Ne è seguita una lite furibonda al telefono. Da allora, Trump ha lanciato severi avvertimenti all’indirizzo di Netanyahu, ordinandogli di bloccare l’avanzata delle sue truppe. Durante uno dei suoi interventi al G7, tenutosi mercoledì in Francia, il presidente degli Stati Uniti ha affermato che il primo ministro israeliano è un «brav’uomo», ma che a volte «si agita un po’ troppo». «Netanyahu dovrebbe usare un approccio più morbido. Non c’è bisogno di demolire un edificio ogni volta che qualcuno ci entra solo perché appartiene a Hezbollah». È bastata una strizzata d’orecchie del suo alleato più potente per convincere Netanyahu a imbrigliare il suo esercito e rinnovare l’attesa tregua.
La tregua è fallita ancor prima di iniziare
Tutto è bene quel che finisce bene. E invece no. Nonostante sia stato annunciato un cessate il fuoco, le Forze di Difesa Israeliane (IDF) hanno dichiarato di voler portare a termine il lavoro per il quale erano stati mobilitati, cioè «frapporsi tra Hezbollah e i civili israeliani». «Gli attacchi di Hezbollah dimostrano che i suoi obiettivi sono gli stessi: rimanere ai confini di Israele e pianificare attacchi contro i nostri civili”, ha dichiarato Effie Defrin, portavoce dell’esercito israeliano, riferendosi all’uccisione di quattro soldati israeliani, avvenuta nella notte tra giovedì e venerdì. Anche Netanyahu ha già fatto intendere che non ritirerà le truppe dal Libano. «Finché Hezbollah sarà operativo, noi non ce ne andremo», ha detto.

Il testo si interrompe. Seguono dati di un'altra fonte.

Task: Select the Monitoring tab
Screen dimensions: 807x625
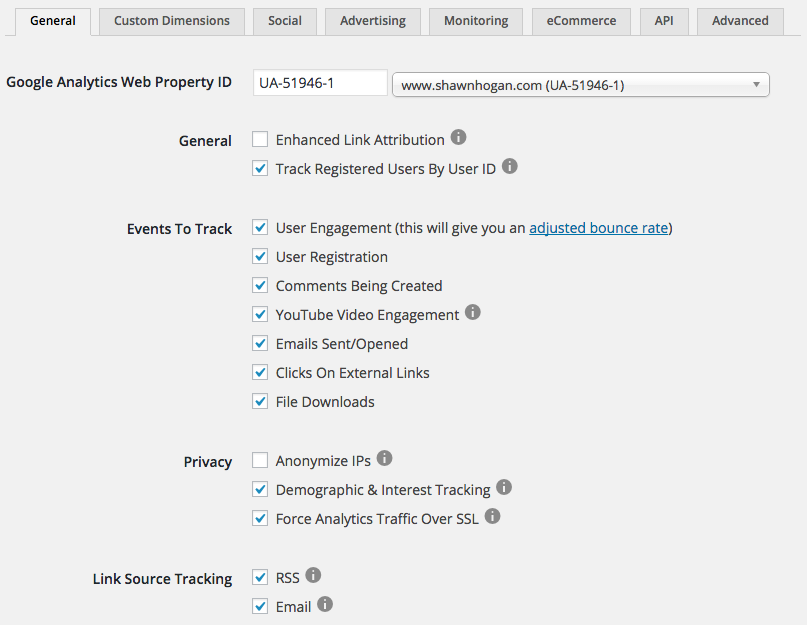Action: click(x=476, y=21)
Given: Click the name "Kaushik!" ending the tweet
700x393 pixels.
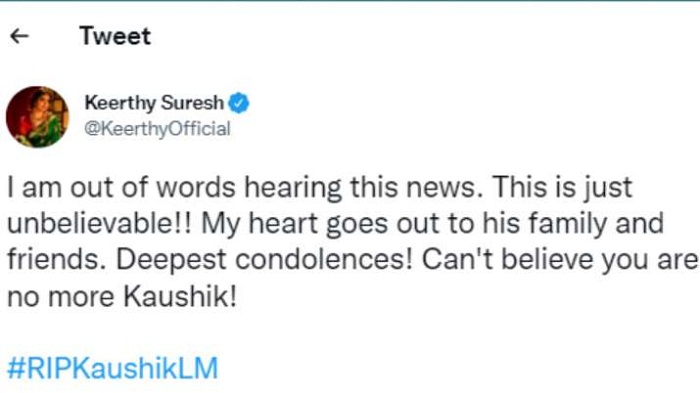Looking at the screenshot, I should [x=180, y=296].
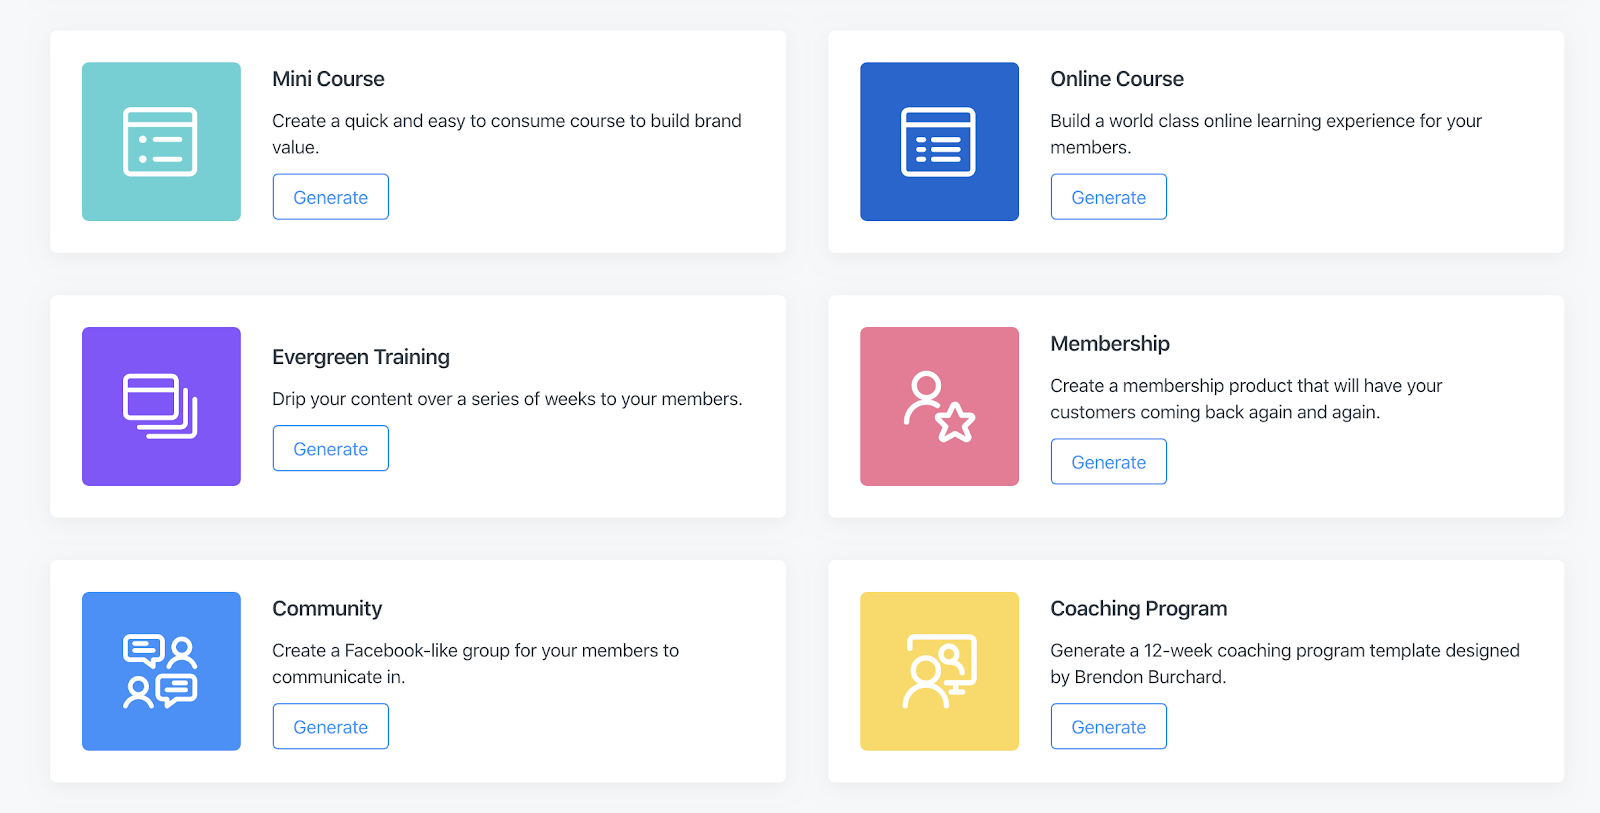Click Generate under Coaching Program

[1109, 727]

«Finché l’esercito israeliano continuerà ad occupare il Libano, noi non ci disarmeremo», hanno risposto i leader di Hezbollah. Non è difficile capire perché il cessate il fuoco stia già vacillando dopo solo poche ore. Molti sostengono che non sia nemmeno iniziato. Dopo il rinnovo della tregua, Israele ha continuato a bombardare il Libano meridionale, per vendicare la morte dei quattro soldati israeliani. Samantha Granville, corrispondente della BBC da Nabatieh, ha rivelato che le esplosioni hanno continuato a rimbombare anche dopo le 16:00. Nel frattempo, la rappresaglia israeliana ha già mietuto circa 20 vittime.
La difficile posizione di Netanyahu
L’incontenibilità del fuoco d’artiglieria israeliano è un ulteriore segnale dell’incapacità di Trump di controllare il destino della guerra in Libano e dell’accordo stipulato con l’Iran. Allo stesso tempo, Netanyahu è pressato da due due fazioni molto diverse. Da un lato, Trump si augura che i combattimenti in Libano cessino immediatamente. Dall’altro, molti israeliani desiderano che l’offensiva nel Libano meridionale continui. Una recente dichiarazione rilasciata da Itamar Ben-Gvir, ministro della sicurezza israeliano, è particolarmente eloquente: «Tutto il Libano deve bruciare». È difficile immaginare, dunque, come Netanyahu possa accontentare sia il suo più potente alleato internazionale sia la popolazione del suo stesso Paese, senza scadere nell’ambiguità.